Traditional machine learning (ML) models usually rely on large-scale labeled
datasets to achieve strong performance. However, such labeled datasets are
often challenging and expensive to obtain. Also, the predefined categories
limit the model's ability to generalize to other visual concepts as additional
labeled data is required. On the contrary, the newly emerged multimodal model,
which contains both visual and linguistic modalities, learns the concept of
images from the raw text. It is a promising way to solve the above problems as
it can use easy-to-collect image-text pairs to construct the training dataset
and the raw texts contain almost unlimited categories according to their
semantics. However, learning from a large-scale unlabeled dataset also exposes
the model to the risk of potential poisoning attacks, whereby the adversary
aims to perturb the model's training dataset to trigger malicious behaviors in
it. Previous work mainly focuses on the visual modality. In this paper, we
instead focus on answering two questions: (1) Is the linguistic modality also
vulnerable to poisoning attacks? and (2) Which modality is most vulnerable? To
answer the two questions, we conduct three types of poisoning attacks against
CLIP, the most representative multimodal contrastive learning framework.

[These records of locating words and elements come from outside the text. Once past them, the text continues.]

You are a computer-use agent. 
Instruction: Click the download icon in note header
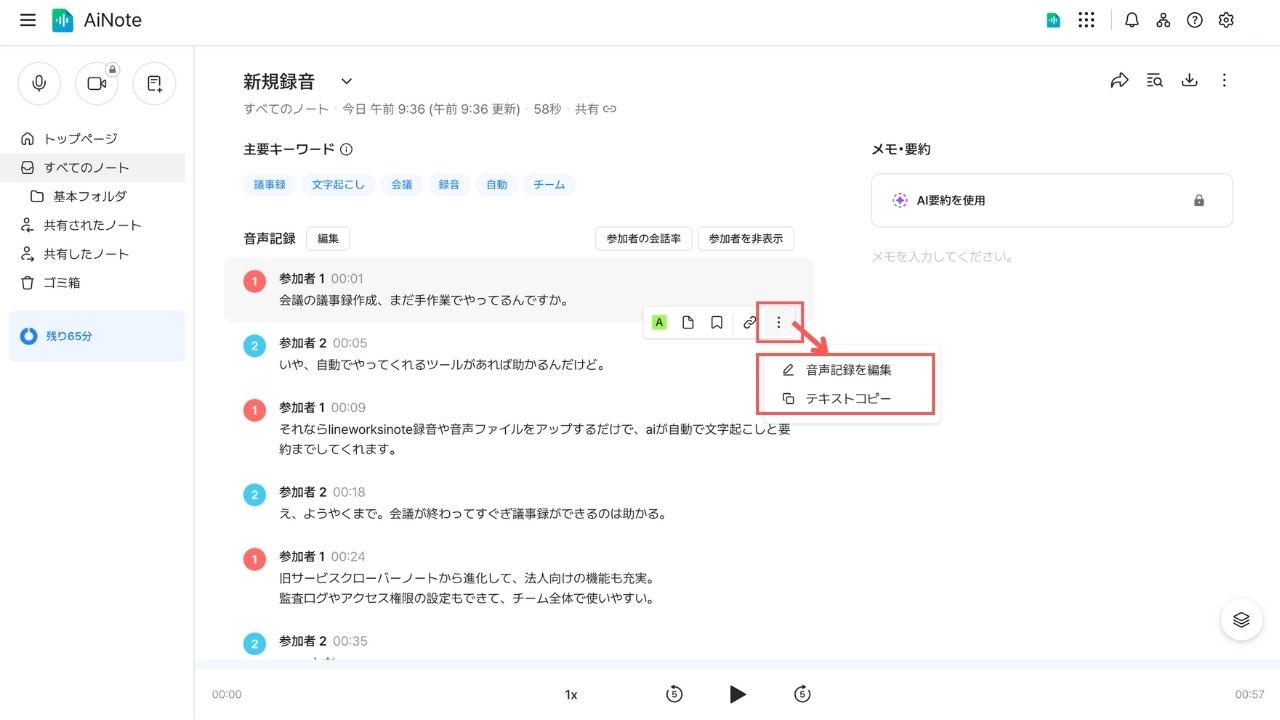1189,81
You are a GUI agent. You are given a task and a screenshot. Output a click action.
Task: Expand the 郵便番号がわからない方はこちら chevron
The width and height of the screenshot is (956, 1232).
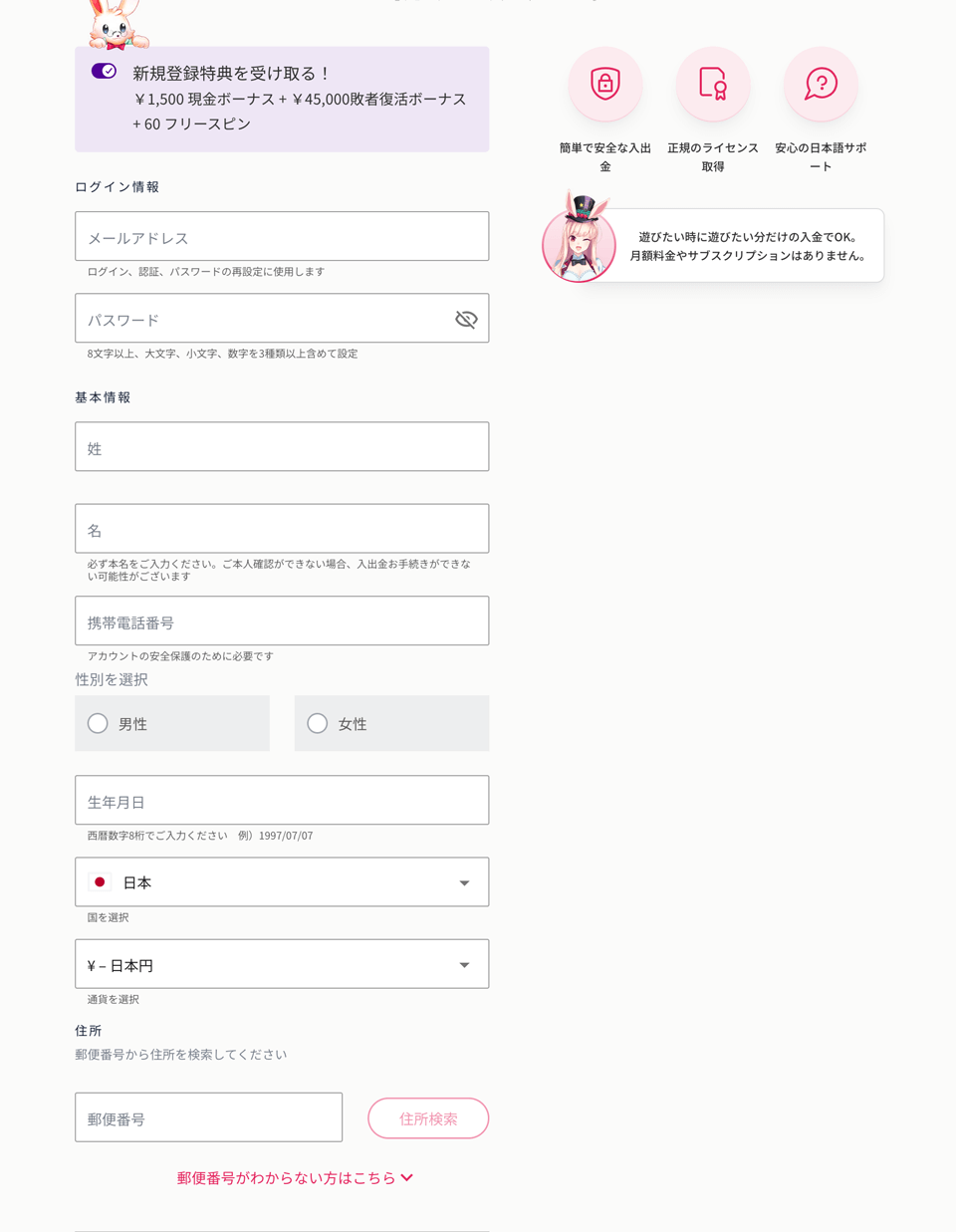[x=406, y=1178]
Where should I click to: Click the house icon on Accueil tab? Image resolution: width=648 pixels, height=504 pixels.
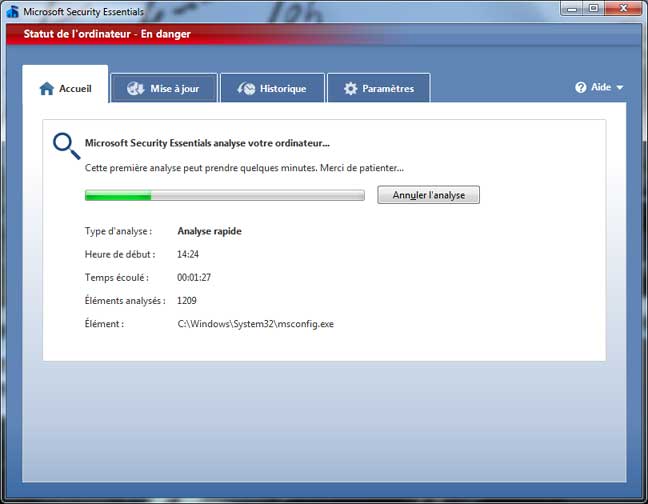coord(46,88)
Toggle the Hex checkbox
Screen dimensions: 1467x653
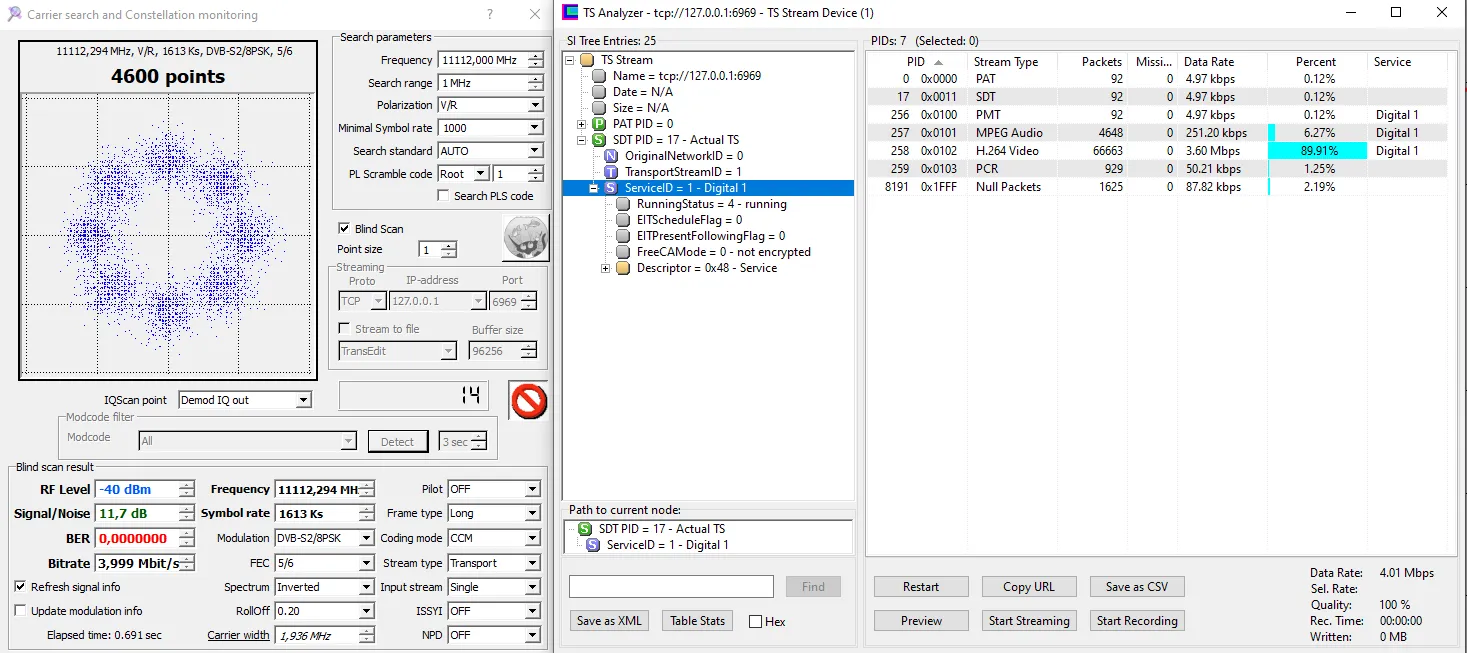[x=755, y=622]
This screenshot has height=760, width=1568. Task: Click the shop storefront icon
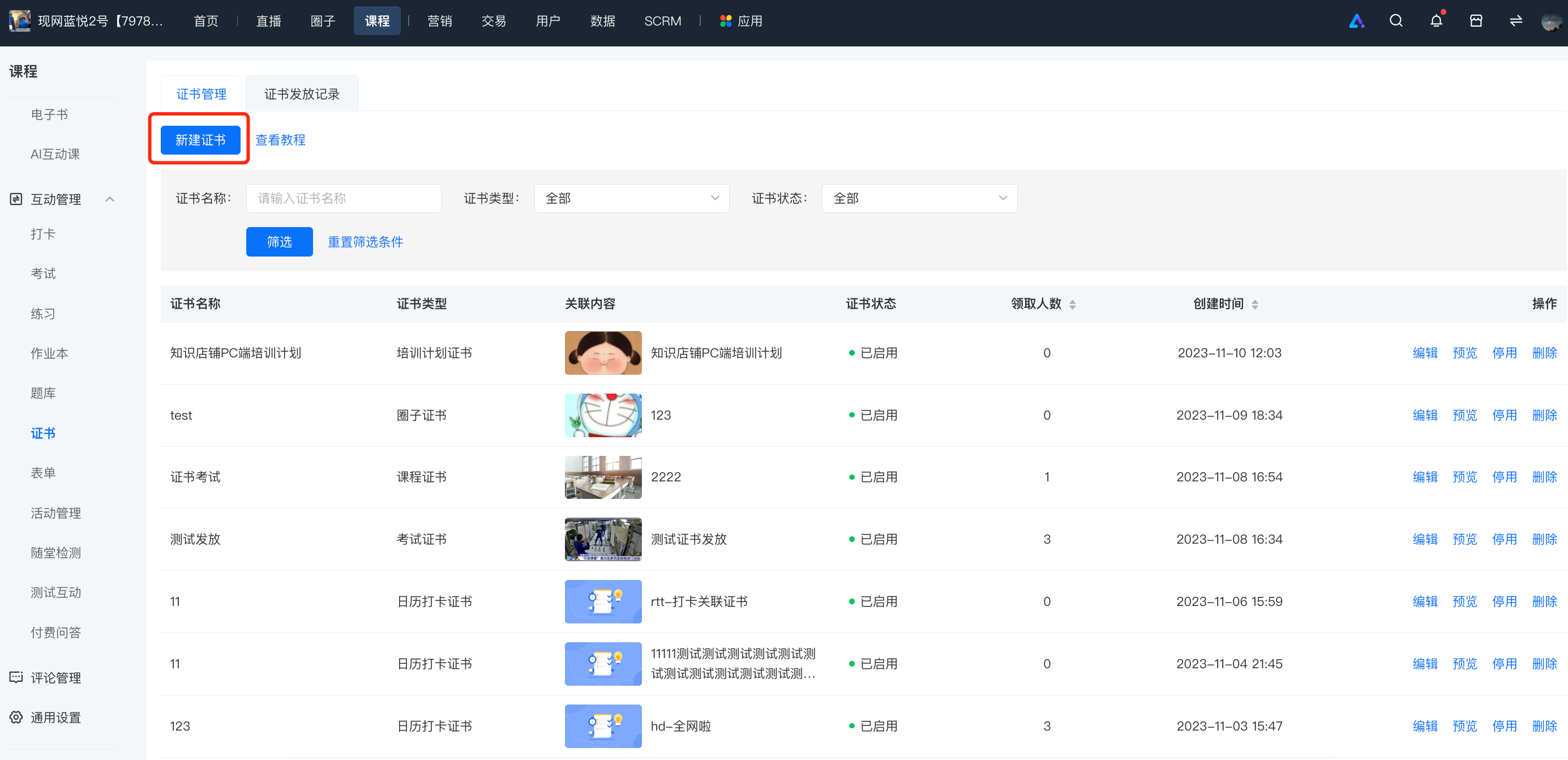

Extensive evaluations on different datasets and model architectures show that
all three attacks can perform well on the linguistic modality with only a
relatively low poisoning rate and limited epochs. Also, we observe that the
poisoning effect differs between different modalities, i.e., with lower MinRank
in the visual modality and with higher Hit@K when K is small in the linguistic
modality. To mitigate the attacks, we propose both pre-training and
post-training defenses. We empirically show that both defenses can
significantly reduce the attack performance while preserving the model's
utility